━━━━━ Records supplied ━━━━━

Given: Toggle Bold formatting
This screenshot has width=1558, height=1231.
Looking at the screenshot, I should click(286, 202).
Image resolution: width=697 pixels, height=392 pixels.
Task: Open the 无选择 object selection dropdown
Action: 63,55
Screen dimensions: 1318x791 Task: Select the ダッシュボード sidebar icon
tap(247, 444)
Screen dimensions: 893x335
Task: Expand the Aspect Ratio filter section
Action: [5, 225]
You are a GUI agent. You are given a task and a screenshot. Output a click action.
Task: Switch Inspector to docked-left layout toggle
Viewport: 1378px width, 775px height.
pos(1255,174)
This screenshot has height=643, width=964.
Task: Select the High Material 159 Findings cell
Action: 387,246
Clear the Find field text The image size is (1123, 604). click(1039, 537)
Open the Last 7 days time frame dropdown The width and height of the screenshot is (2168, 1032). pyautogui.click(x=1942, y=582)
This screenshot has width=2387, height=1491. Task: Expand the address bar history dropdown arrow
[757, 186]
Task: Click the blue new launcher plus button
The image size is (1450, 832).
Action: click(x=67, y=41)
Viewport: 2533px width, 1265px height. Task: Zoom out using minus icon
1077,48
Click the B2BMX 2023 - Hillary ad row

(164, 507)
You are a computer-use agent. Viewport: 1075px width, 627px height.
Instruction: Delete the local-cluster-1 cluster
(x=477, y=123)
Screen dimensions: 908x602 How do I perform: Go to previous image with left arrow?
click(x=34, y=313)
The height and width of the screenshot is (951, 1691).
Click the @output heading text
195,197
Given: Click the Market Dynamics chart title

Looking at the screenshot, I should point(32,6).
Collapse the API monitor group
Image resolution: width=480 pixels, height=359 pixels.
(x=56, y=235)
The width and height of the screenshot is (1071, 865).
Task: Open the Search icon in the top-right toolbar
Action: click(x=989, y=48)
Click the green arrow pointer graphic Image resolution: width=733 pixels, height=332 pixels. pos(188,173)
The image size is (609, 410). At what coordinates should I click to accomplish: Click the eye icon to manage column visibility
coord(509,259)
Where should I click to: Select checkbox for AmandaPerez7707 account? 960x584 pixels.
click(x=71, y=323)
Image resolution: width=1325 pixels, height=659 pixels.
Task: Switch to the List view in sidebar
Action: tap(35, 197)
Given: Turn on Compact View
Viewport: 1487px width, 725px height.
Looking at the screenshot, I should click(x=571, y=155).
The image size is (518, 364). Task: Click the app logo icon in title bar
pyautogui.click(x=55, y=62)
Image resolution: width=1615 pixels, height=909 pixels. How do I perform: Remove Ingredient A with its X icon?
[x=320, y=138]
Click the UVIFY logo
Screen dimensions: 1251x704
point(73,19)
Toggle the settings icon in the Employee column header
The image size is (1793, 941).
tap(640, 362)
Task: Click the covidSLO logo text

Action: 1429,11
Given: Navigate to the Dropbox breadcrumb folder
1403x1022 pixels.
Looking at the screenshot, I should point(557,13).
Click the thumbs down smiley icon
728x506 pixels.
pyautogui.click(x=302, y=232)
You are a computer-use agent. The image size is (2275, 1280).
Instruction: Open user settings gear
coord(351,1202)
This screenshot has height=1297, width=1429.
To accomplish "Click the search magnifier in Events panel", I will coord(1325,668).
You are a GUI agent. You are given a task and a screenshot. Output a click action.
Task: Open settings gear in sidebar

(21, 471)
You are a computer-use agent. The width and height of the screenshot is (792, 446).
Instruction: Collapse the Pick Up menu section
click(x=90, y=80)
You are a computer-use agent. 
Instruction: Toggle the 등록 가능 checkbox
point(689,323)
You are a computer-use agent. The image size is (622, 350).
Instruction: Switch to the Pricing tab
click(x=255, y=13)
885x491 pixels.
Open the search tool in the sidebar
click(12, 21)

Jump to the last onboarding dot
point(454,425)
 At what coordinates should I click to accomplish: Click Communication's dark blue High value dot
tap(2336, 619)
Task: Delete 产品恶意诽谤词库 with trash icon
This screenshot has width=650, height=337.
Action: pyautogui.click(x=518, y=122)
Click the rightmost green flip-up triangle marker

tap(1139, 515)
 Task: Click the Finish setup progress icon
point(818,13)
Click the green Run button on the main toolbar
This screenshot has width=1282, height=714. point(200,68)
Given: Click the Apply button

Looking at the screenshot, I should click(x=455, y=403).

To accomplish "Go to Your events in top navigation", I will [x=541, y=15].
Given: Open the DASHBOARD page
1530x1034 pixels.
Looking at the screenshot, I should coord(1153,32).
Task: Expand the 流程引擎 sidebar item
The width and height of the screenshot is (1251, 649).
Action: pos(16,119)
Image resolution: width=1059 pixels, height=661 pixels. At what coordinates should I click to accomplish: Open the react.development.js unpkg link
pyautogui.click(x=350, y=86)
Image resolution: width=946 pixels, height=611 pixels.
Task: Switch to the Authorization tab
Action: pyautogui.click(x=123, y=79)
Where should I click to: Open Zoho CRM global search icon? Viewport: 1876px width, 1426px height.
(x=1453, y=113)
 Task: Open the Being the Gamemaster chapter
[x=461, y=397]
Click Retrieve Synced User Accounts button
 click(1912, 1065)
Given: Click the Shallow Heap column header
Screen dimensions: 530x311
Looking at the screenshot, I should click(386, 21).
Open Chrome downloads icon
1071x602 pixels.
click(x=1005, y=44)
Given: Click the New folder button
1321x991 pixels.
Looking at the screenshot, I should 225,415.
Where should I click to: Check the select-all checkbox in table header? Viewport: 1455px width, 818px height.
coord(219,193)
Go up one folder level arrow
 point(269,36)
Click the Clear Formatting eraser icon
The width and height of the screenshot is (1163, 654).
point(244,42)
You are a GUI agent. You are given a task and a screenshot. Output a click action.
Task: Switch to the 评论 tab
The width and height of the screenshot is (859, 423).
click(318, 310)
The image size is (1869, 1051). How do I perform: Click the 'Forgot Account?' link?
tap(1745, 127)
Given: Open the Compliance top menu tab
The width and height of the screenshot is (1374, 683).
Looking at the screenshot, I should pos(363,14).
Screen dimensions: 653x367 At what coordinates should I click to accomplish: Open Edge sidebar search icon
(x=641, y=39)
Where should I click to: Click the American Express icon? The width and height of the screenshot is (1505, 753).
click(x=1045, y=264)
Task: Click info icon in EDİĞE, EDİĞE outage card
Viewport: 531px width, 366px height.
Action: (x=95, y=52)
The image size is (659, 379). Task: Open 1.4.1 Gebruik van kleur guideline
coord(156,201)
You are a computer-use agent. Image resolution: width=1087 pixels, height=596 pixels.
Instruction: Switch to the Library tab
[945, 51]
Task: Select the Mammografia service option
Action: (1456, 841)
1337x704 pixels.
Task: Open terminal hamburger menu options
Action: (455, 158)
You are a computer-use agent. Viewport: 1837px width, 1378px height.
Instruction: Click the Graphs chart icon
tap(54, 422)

━━━━━

Your task -
Whenever a line of the data includes the word "agent", show that line in full.

Response area -
You are a GUI agent. You are given a task and a screenshot. Output a click action.
You are a computer-use agent. Viewport: 1075px width, 627px height.
You are a computer-use agent. The image size is (2275, 1280).
You are a GUI agent. You are given a task and a screenshot. Output a click action.
You are a computer-use agent. The width and height of the screenshot is (792, 446).
You are a computer-use agent. 
You are a computer-use agent. The image size is (622, 350).
You are a GUI agent. You are given a task and a screenshot. Output a click action.
You are a computer-use agent. Image resolution: width=1087 pixels, height=596 pixels.
You are a computer-use agent. Viewport: 1837px width, 1378px height.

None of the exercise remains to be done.